---------- Data to use ----------

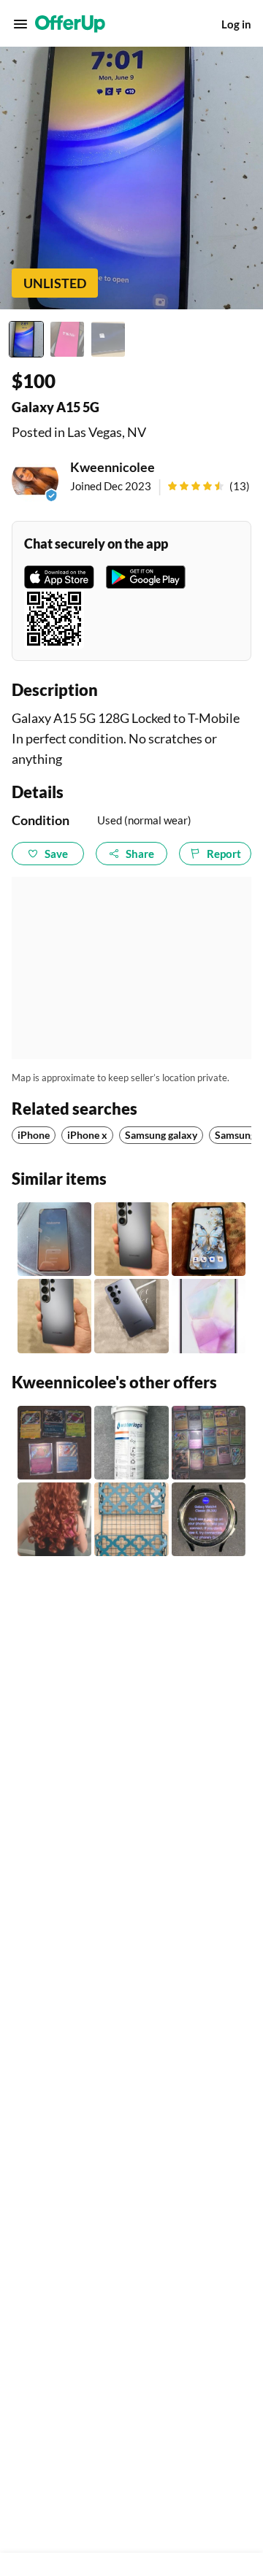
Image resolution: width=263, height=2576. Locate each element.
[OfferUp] (70, 24)
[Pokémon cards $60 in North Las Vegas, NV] (208, 1443)
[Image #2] (67, 339)
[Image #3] (108, 339)
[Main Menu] (20, 24)
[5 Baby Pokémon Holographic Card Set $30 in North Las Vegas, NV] (54, 1443)
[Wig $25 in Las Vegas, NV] (54, 1519)
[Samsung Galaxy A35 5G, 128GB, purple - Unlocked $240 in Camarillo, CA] (208, 1316)
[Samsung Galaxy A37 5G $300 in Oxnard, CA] (54, 1239)
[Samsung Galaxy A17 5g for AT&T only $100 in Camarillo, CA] (208, 1239)
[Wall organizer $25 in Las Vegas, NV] (131, 1519)
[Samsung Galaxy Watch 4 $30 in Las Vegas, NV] (208, 1519)
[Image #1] (26, 339)
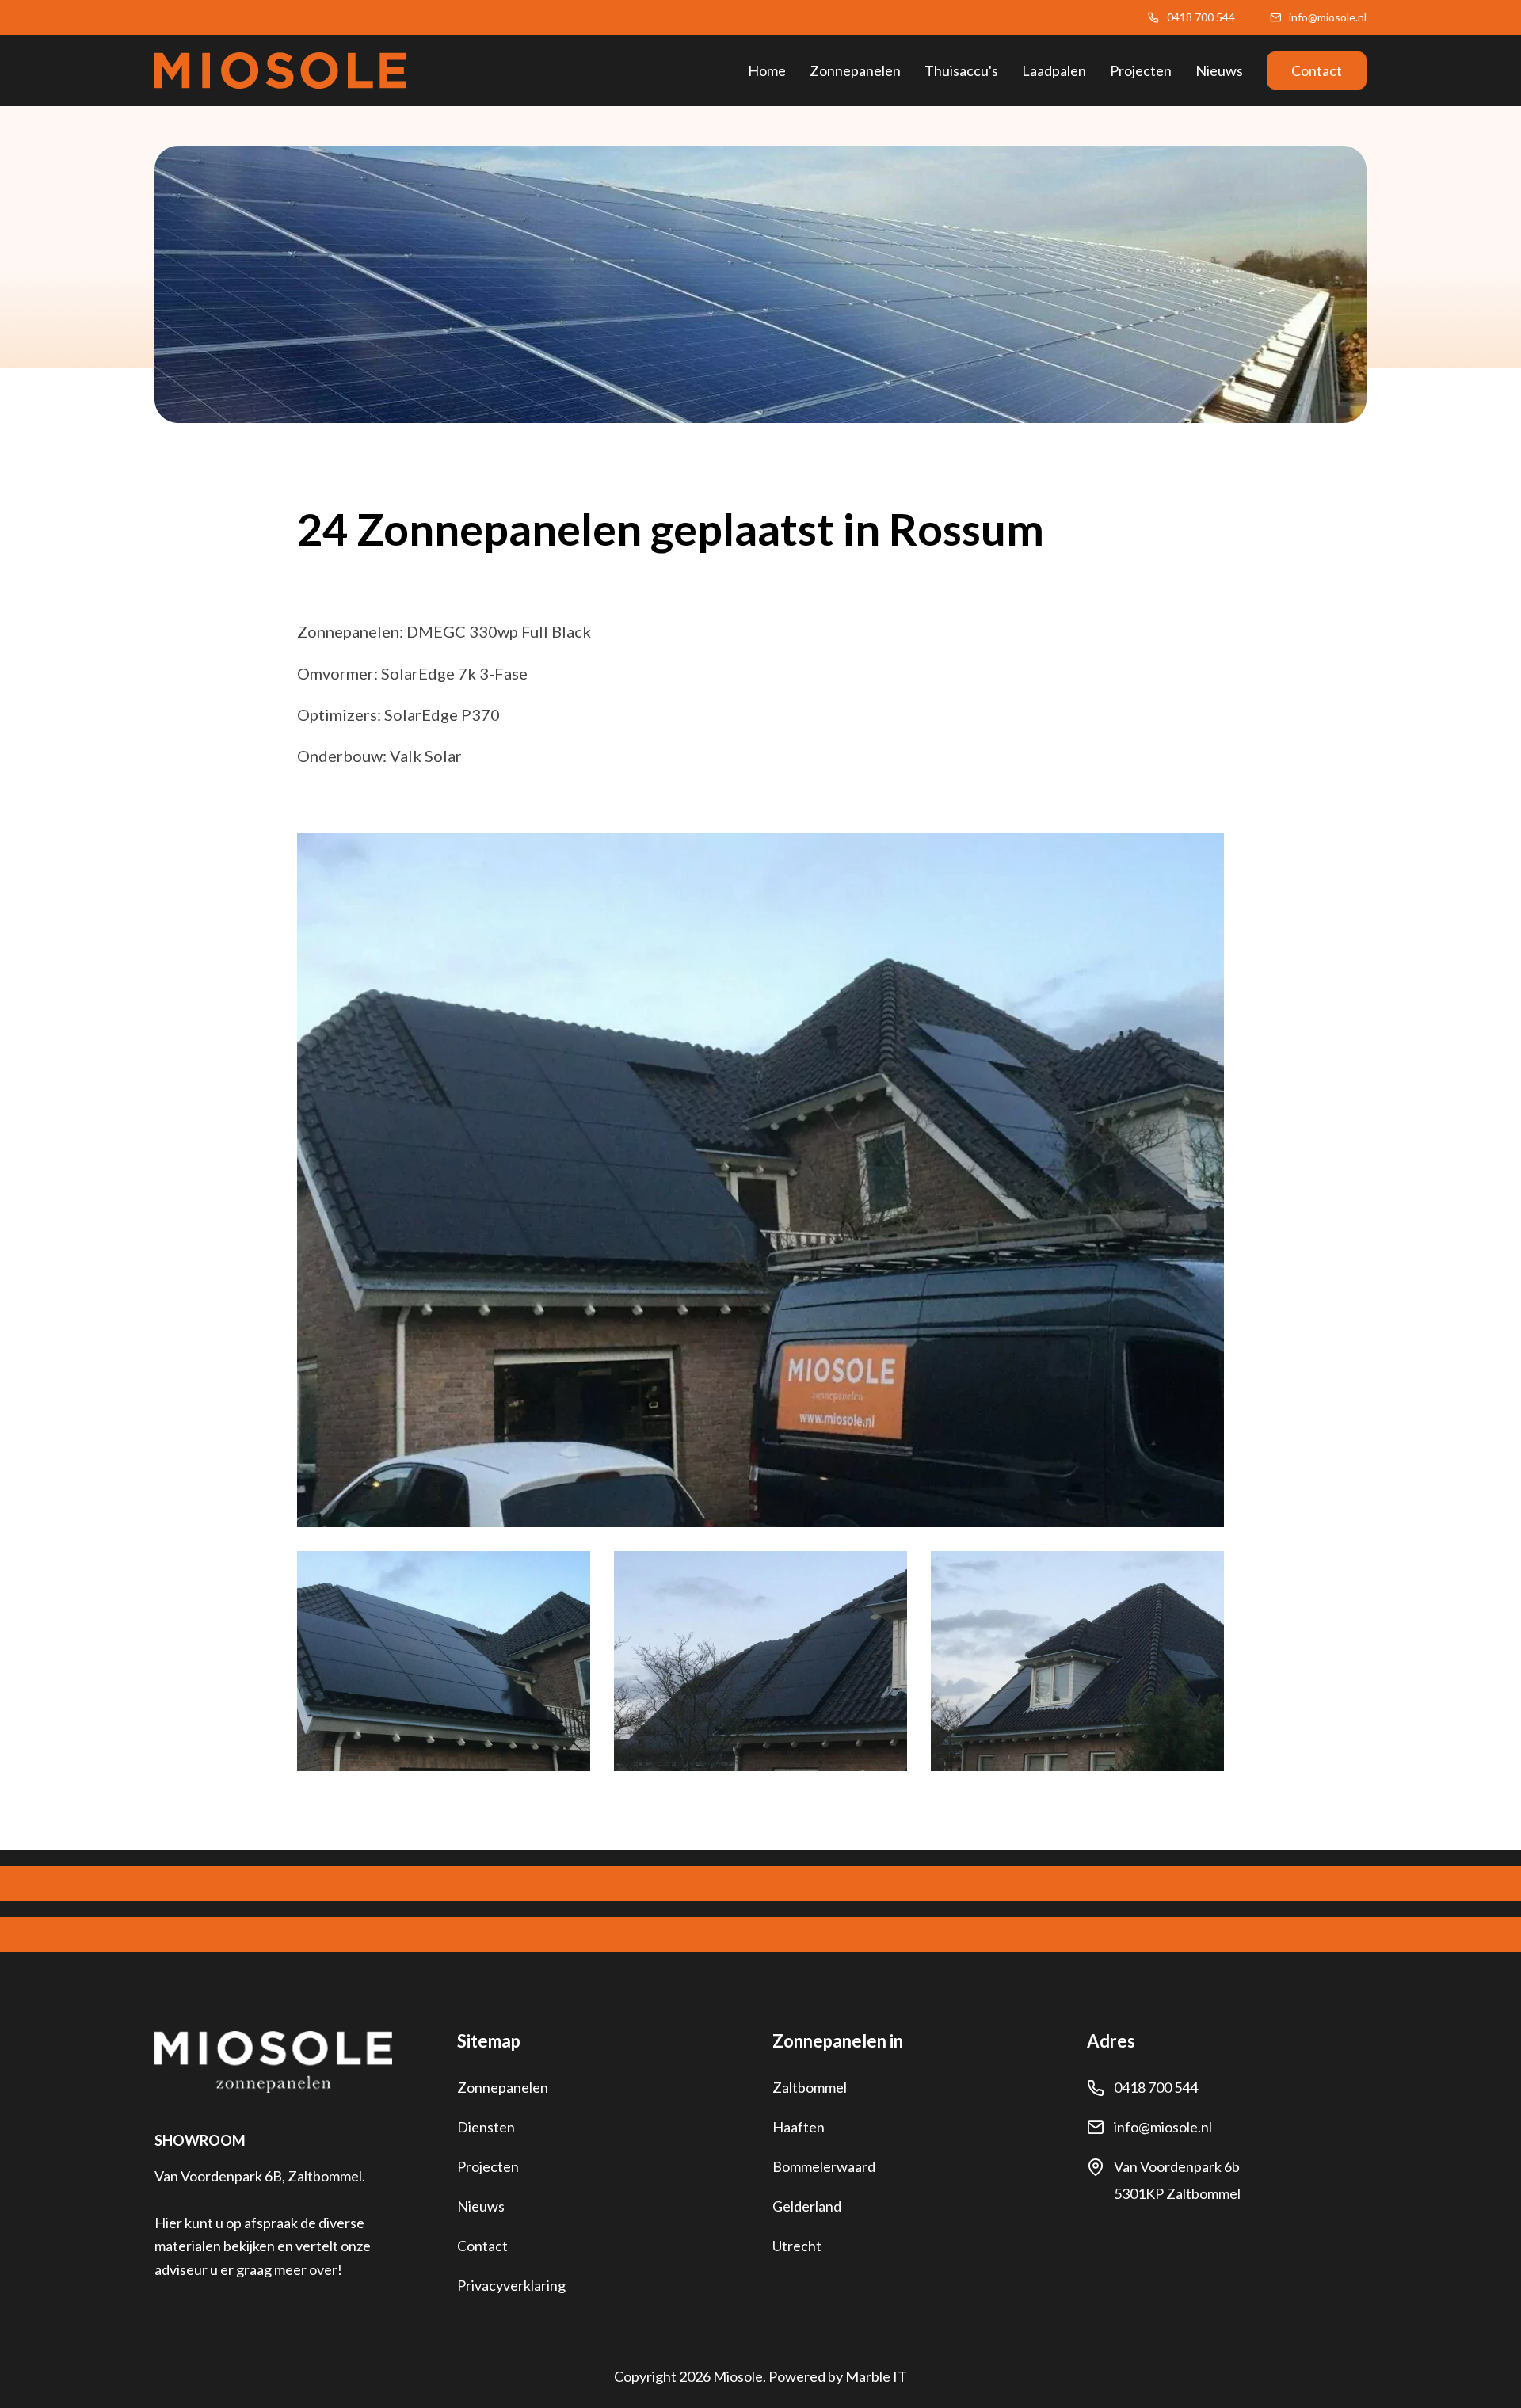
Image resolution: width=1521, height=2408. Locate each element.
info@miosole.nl (1328, 17)
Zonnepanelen (855, 70)
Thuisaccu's (961, 70)
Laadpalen (1054, 70)
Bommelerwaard (823, 2166)
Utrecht (796, 2245)
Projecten (1141, 70)
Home (767, 70)
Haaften (798, 2127)
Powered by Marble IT (837, 2376)
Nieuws (1219, 70)
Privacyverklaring (511, 2285)
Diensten (486, 2127)
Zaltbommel (809, 2087)
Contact (1316, 70)
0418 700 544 (1201, 17)
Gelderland (806, 2206)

----------

**What to produce:**
What lines in the data include the string "Galaxy"? Copy each one.

**Exercise result:**
[Samsung Galaxy A35 5G, 128GB, purple - Unlocked $240 in Camarillo, CA] (208, 1316)
[Samsung Galaxy A37 5G $300 in Oxnard, CA] (54, 1239)
[Samsung Galaxy A17 5g for AT&T only $100 in Camarillo, CA] (208, 1239)
[Samsung Galaxy Watch 4 $30 in Las Vegas, NV] (208, 1519)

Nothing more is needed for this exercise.